_Texte présenté_
━━━━━━━━━━━━━━━━━━━━

Réforme des marchés publics : entre transparence, efficacité et défis de mise en œuvre

Réforme des marchés publics : entre transparence, efficacité et défis de mise en œuvre

La réforme des marchés publics, entrée en vigueur il y a un peu plus d’un an, représente une avancée significative dans la gestion des deniers publics au Maroc. Noureddine Bensouda, Trésorier général du Royaume, a détaillé les enjeux, les acquis et les défis liés à cette réforme lors de l’évènement «Les Nuits de la Finance» organisé par Finances News Hebdo. 

 

Par A. Hlimi

Dès l’entame de son intervention, Noureddine Bensouda a souligné l’importance de l’évaluation comme outil pour mesurer l’impact des réformes. Bien qu’un an soit encore trop court pour dresser un bilan exhaustif, des progrès notables sont à relever. Les principes fondamentaux de transparence, d’égalité des chances et de reddition des comptes sont désormais inscrits au cœur du nouveau cadre des marchés publics.

Ces principes visent non seulement à garantir une utilisation optimale des ressources publiques, mais aussi à offrir des opportunités équitables aux opérateurs économiques, en particulier les petites et moyennes entreprises (PME). Un des points centraux de la réforme réside dans l’obligation pour les grands groupes de recourir à la sous-traitance et de réserver une part des marchés publics, estimée à 30%, aux PME.

━━━━━━━━━━━━━━━━━━━━

_Exercice écrit A_
Traduisez en anglais la phrase suivante, tirée de l'article sur la réforme des marchés publics : « Bien qu’un an soit encore trop court pour dresser un bilan exhaustif, des progrès notables sont à relever. »
_Exercice écrit B_
D'après l'article sur la réforme des marchés publics, quelle part des marchés publics les grands groupes doivent-ils réserver aux PME ?
_Exercice écrit C_
Transcrivez le passage de l'article sur la réforme des marchés publics qui commence par « Ces principes visent » et se termine par « 30%, aux PME. ».

_Matériel fourni_
━━━━━━━━━━━━━━━━━━━━

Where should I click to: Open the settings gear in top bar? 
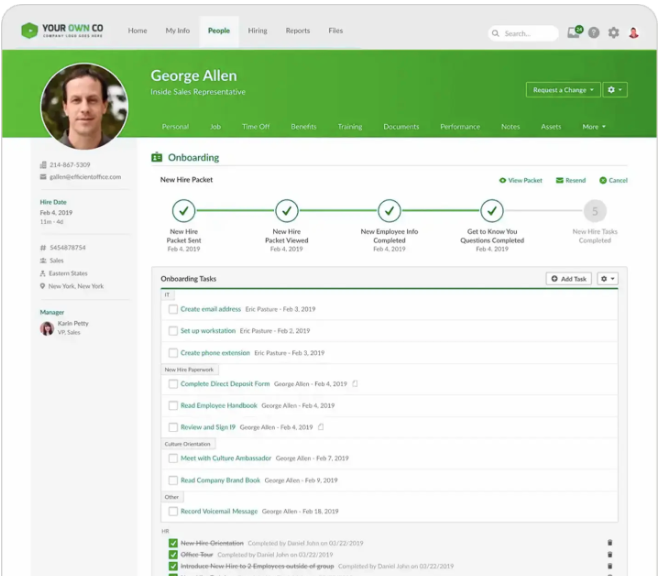614,33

━━━━━━━━━━━━━━━━━━━━

_Résultat obtenu A_
Although one year is still too short to draw up a comprehensive assessment, notable progress can be observed.

_Résultat obtenu B_
Une part estimée à 30 %.

_Résultat obtenu C_
Ces principes visent non seulement à garantir une utilisation optimale des ressources publiques, mais aussi à offrir des opportunités équitables aux opérateurs économiques, en particulier les petites et moyennes entreprises (PME). Un des points centraux de la réforme réside dans l’obligation pour les grands groupes de recourir à la sous-traitance et de réserver une part des marchés publics, estimée à 30%, aux PME.